Prof. Kathrin Schumann´s research is focusing on cell engineering of human immune cells. She is using novel CRISPR technologies to ablate or modify genetic regions in human T cells to characterize their role in cellular function and stability. In the long-term this knowledge can potentially help to develop novel therapies for autoimmune disease and cancer.

Selected Publications

  • Rupp, Levi J.; Schumann, Kathrin; Roybal, Kole T.; Gate, Rachel E.; Ye, Chun J.; Lim, Wendell A.; Marson, Alexander: CRISPR/Cas9-mediated PD-1 disruption enhances anti-tumor efficacy of human chimeric antigen receptor T cells. Scientific Reports 7 (1), 2017.
  • Hultquist, Judd F.; Schumann, Kathrin; Woo, Jonathan M.; Manganaro, Lara; McGregor, Michael J.; Doudna, Jennifer; Simon, Viviana; Krogan, Nevan J.; Marson, Alexander: A Cas9 Ribonucleoprotein Platform for Functional Genetic Studies of HIV-Host Interactions in Primary Human T Cells. Cell Reports 17 (5), 2016, 1438-1452.
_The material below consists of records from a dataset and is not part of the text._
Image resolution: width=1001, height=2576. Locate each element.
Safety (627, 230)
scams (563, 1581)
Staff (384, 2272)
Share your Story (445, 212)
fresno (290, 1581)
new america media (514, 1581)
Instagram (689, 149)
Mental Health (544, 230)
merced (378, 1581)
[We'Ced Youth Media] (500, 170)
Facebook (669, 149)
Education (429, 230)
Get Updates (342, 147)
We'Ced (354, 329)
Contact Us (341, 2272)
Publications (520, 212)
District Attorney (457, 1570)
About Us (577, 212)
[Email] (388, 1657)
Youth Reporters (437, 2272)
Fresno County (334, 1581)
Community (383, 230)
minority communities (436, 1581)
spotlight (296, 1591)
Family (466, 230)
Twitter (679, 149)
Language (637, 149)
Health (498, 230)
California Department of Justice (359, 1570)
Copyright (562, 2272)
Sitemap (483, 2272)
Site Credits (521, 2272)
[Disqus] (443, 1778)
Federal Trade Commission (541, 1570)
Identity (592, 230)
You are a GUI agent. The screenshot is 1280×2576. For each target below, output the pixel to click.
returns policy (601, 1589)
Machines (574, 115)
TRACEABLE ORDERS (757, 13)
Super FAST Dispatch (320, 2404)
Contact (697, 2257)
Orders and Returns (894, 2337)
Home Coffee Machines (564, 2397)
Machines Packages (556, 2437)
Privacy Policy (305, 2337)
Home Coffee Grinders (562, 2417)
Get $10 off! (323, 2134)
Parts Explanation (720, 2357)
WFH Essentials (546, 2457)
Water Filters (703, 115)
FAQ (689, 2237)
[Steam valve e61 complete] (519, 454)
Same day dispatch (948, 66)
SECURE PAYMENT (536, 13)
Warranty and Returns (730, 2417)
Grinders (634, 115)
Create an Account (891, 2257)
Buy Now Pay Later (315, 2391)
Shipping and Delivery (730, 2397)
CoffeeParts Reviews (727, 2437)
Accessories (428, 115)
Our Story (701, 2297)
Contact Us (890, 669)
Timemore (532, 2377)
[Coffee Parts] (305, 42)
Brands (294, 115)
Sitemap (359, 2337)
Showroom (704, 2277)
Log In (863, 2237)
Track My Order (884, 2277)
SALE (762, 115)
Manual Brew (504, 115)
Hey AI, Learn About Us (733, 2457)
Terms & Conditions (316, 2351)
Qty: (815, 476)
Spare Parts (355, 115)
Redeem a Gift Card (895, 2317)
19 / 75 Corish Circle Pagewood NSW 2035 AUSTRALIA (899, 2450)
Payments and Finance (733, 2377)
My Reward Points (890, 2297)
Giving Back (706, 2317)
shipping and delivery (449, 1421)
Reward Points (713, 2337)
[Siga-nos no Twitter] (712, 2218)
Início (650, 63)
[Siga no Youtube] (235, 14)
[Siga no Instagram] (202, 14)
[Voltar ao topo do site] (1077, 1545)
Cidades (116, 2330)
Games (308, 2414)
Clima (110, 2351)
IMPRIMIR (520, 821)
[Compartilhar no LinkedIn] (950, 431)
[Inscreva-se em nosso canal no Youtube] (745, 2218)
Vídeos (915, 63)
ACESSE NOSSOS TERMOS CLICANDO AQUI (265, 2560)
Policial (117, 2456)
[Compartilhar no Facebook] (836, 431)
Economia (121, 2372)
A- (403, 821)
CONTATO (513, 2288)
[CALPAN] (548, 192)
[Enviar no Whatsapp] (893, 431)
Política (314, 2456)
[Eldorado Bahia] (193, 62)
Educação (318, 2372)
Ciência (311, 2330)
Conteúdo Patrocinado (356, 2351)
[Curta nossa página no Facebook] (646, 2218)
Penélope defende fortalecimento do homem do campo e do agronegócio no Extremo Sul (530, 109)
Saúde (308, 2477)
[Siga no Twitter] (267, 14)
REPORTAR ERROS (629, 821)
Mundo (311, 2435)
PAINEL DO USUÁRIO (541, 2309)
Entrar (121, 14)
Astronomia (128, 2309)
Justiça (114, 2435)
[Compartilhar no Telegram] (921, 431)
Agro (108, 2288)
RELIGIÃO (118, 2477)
  • Schumann, Kathrin; Lin, Steven; Boyer, Eric; Simeonov, Dimitre R.; Subramaniam, Meena; Gate, Rachel E.; Haliburton, Genevieve E.; Ye, Chun J.; Bluestone, Jeffrey A.; Doudna, Jennifer A.; Marson, Alexander: Generation of knock-in primary human T cells using Cas9 ribonucleoproteins. Proceedings of the National Academy of Sciences 112 (33), 2015, 10437-10442.
  • Schumann, Kathrin; Lämmermann, Tim; Bruckner, Markus; Legler, Daniel F.; Polleux, Julien; Spatz, Joachim P.; Schuler, Gerold; Förster, Reinhold; Lutz, Manfred B.; Sorokin, Lydia; Sixt, Michael: Immobilized Chemokine Fields and Soluble Chemokine Gradients Cooperatively Shape Migration Patterns of Dendritic Cells. Immunity 32 (5), 2010, 703-713.